Нет, ВИСИ он закончил не прошлой весной, а позапрошлой. Поза... Разве так быстро прошло полтора года? Полтора года, как справили его свадьбу на вилле у озера, под небом Джюгай, и с тех пор одна тахта в детской пустует. А Витаутас Норвайшас все никак не привыкнет и ночью, просыпаясь ни с того ни с сего, удивляется. Все обстоит так, как и должно быть: взрослые дети покидают отчий кров, хоть и трудно с этим примириться.

«А ты-то сам, Витаутас Норвайшас, как очутился здесь, на окраине Вильнюса, где недавно тянулись одни серые холмы, где ты не родился, не вырос?» — вопрошает чей-то как бы знакомый голос. И разрывается последний, описанный вокруг самого себя круг, он вздрагивает, вновь просыпается. На сей раз — окончательно.
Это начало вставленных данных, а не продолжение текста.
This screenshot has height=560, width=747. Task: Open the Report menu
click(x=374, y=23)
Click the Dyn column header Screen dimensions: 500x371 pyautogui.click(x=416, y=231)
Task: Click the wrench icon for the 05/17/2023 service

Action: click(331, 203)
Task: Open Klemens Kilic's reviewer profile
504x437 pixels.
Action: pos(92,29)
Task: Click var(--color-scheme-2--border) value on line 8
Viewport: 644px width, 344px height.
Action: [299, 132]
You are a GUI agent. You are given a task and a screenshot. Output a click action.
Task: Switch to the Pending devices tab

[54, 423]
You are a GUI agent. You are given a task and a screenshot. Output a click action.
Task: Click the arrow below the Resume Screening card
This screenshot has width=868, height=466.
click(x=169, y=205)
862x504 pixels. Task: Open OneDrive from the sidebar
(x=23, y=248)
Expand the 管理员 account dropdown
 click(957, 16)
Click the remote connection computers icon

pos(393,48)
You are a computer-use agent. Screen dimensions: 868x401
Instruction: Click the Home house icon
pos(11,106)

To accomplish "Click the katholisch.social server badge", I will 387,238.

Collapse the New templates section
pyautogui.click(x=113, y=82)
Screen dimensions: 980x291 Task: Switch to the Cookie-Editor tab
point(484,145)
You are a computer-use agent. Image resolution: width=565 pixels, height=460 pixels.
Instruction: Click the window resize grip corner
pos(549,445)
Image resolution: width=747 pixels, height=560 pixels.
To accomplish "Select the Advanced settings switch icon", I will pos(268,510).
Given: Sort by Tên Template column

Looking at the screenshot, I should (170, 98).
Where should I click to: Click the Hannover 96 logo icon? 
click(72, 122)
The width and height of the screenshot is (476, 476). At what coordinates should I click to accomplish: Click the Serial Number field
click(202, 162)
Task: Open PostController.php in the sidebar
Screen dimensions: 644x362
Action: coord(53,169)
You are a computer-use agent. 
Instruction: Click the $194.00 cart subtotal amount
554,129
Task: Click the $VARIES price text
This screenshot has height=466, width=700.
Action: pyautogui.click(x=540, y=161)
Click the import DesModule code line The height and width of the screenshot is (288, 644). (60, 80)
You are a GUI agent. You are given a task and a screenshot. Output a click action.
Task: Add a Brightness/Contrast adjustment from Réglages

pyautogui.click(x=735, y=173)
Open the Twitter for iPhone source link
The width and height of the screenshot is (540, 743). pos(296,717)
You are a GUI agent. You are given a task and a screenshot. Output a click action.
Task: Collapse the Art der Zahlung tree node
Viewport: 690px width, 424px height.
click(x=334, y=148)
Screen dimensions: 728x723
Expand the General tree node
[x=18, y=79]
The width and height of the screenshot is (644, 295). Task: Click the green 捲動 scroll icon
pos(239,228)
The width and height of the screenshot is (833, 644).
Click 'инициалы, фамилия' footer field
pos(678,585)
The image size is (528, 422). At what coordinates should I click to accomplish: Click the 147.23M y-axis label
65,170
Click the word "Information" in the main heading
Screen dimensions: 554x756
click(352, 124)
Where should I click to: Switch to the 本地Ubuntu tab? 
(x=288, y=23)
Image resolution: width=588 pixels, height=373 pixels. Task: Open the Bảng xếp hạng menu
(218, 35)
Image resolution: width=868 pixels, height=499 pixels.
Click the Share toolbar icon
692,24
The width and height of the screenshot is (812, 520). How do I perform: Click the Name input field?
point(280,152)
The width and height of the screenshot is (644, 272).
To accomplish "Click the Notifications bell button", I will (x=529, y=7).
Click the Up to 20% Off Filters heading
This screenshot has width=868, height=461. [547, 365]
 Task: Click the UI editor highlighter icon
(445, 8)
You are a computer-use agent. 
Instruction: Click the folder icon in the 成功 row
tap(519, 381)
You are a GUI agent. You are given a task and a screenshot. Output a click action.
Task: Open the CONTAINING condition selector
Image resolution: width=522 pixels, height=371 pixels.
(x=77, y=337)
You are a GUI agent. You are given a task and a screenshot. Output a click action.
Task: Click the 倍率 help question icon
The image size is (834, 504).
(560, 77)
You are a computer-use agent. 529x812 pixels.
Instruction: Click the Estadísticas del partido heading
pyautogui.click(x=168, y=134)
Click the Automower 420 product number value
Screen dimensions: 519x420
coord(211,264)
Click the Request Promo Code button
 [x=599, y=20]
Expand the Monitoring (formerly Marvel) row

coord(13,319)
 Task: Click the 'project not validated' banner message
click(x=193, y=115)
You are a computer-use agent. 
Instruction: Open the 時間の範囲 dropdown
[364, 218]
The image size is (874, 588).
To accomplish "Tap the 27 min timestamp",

«Зачем спрашивать о таких простых, таких понятных вещах! — возмущается Витаутас. — Зачем голову морочить? Ну, ладно, я отвечу тебе. Это мой дом, в котором я поселился десять с лишним лет назад. В Вильнюсе, древней нашей столице, проживаю давно. Здесь женился, здесь родились и выросли мои сыновья, здесь, если суждено, и помру... Моя фамилия, имя и отчество (в виде инициалов) значатся в городской телефонной книге, а также во многих документах... То, что я — известный литовский писатель, всякий может узнать из энциклопедий, статей в газетах, даже если не читал моих книг. Известность мне принес более десяти лет назад роман «Под небом Юодсоде», затем — другие книги. А может, ты хочешь напомнить те далекие времена, когда я, студент в ту пору, сотрудник журнала «Шаги», как-то забрел в здешние места? Да, было дело: сошли мы с товарищем с пригородного автобуса и двинулись пешочком поглядеть на солнечное затмение. В тот год было полное затмение, и этот день раннего лета выдался погожий. Мы уселись на опушке, где паслось несколько тощих коровок, невдалеке виднелась хилая, мелкая деревенька. Когда настал долгожданный миг и на солнце наполз серый круг, когда все на земле стало серым, умолкли птицы и потянул слабый, но неласковый ветер, меня обуял страх, захотелось бежать отсюда, бежать туда, где родной угол. Затмение кончилось, и мы направились в деревню, которую надвое рассекала извилистая песчаная дорога, а то и улица. Скажем: воды напиться, решили мы, а на деле нас интересовало, что за люди здесь живут. Завернули в первый двор, где увидели пожилого человека. Поздоровались, но тот косо глянул на нас и не ответил. Здесь говорили по-польски, а мы не умели, наша же речь не нравилась жителям этой деревни с литовским названием. Когда все же сговориться удалось и я пил безвкусную, сочившуюся через песок воду, сердце вдруг больно сжалось. Кто и когда приучил этих бедных землепашцев, иных даже с литовскими фамилиями, так ненавидеть наш народ, поворачиваться спиной уже при звуках литовской речи?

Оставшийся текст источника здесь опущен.